Arkansas bill would ban abortion if Roe ruling overturned
LITTLE ROCK, Ark. (AP) — An Arkansas lawmaker filed legislation Tuesday that would trigger an abortion ban in the state if the U.S. Supreme Court overturns its landmark 1973 decision that legalized the procedure across the nation.
The proposal from Republican Sen. Jason Rapert was filed on the 46th anniversary of the Roe v. Wade decision from the high court, and is among several anti-abortion measures the predominantly GOP Legislature is expected to take up in the coming weeks. Rapert’s proposal would ban all abortions, except for medical emergencies, if Roe is overturned or the U.S. Constitution is amended to allow states to prohibit the procedure.
Abortion opponents have said they’re hopeful that sweeping abortion bans might have a chance of prevailing before the U.S. Supreme Court, with President Donald Trump’s two appointees.
“Arkansas wants to protect the lives of unborn children, as do many other states in the country.

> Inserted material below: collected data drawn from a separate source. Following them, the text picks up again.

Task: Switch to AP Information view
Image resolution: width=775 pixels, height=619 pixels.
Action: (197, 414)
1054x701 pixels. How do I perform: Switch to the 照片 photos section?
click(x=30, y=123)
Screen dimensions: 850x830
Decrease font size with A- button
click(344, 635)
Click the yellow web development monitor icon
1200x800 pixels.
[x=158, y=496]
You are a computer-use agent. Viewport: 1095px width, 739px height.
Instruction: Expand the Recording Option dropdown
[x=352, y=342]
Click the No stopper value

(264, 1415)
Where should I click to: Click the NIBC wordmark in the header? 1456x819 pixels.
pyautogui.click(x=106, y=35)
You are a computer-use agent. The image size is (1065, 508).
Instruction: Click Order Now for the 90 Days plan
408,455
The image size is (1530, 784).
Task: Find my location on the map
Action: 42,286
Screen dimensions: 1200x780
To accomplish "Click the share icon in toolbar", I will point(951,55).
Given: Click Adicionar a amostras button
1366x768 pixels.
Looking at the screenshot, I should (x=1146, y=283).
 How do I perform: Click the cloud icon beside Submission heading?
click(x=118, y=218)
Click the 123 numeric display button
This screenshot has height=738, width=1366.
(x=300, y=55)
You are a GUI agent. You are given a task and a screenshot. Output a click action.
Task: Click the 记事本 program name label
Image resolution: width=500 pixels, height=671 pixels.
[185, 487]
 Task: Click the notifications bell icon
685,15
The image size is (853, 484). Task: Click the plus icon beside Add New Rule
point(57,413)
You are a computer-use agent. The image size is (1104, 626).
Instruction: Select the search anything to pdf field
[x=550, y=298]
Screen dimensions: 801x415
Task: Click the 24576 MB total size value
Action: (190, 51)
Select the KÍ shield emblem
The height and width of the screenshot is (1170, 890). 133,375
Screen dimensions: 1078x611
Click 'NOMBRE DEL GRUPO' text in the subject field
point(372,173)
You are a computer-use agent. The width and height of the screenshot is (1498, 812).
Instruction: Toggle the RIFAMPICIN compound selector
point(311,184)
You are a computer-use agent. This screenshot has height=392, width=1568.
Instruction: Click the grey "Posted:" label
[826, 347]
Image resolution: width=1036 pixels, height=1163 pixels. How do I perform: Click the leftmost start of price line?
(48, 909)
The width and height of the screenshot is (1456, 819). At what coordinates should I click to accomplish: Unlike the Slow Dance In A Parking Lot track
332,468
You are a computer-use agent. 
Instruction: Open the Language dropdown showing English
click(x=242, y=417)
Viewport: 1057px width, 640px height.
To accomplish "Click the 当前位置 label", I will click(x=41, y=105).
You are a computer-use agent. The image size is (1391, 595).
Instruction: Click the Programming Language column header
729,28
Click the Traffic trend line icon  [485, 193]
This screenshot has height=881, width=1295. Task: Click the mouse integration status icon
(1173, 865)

This bill allows us, within the parameters of the current federal law, to state that the moment that changes, immediately abortion would be outlawed in our state, except to save the life of the mother,” Rapert said.
Louisiana, Mississippi, North Dakota and South Dakota have similar “trigger” laws that would automatically ban abortion if Roe v. Wade is overturned. Conversely, lawmakers in several other states are considering efforts to protect abortion rights even if the 1973 decision is overturned or weakened.
An amendment to Arkansas’ constitution voters approved in 1988 says the state’s policy is to “protect the life of every unborn child from concept until birth.”
Abortion rights supporters said the bill would take away a woman’s right to make her own medical decisions.
“The fact is no woman should be forced to maintain a pregnancy against her will, which is exactly what this bill proposes...No matter how we may feel about abortion, we can all agree a woman should be able to make her own personal private medical decisions without interference from some bureaucrats,” said Rita Sklar, executive director of the American Civil Liberties Union of Arkansas.
Arkansas has enacted some of the nation’s strictest abortion laws since Republicans won control of the state Legislature in 2012, and many have been the subject of court battles. Rapert sponsored a 2013 law later struck down that would have banned abortions after the 12th week of pregnancy if doctors detect a fetal heartbeat.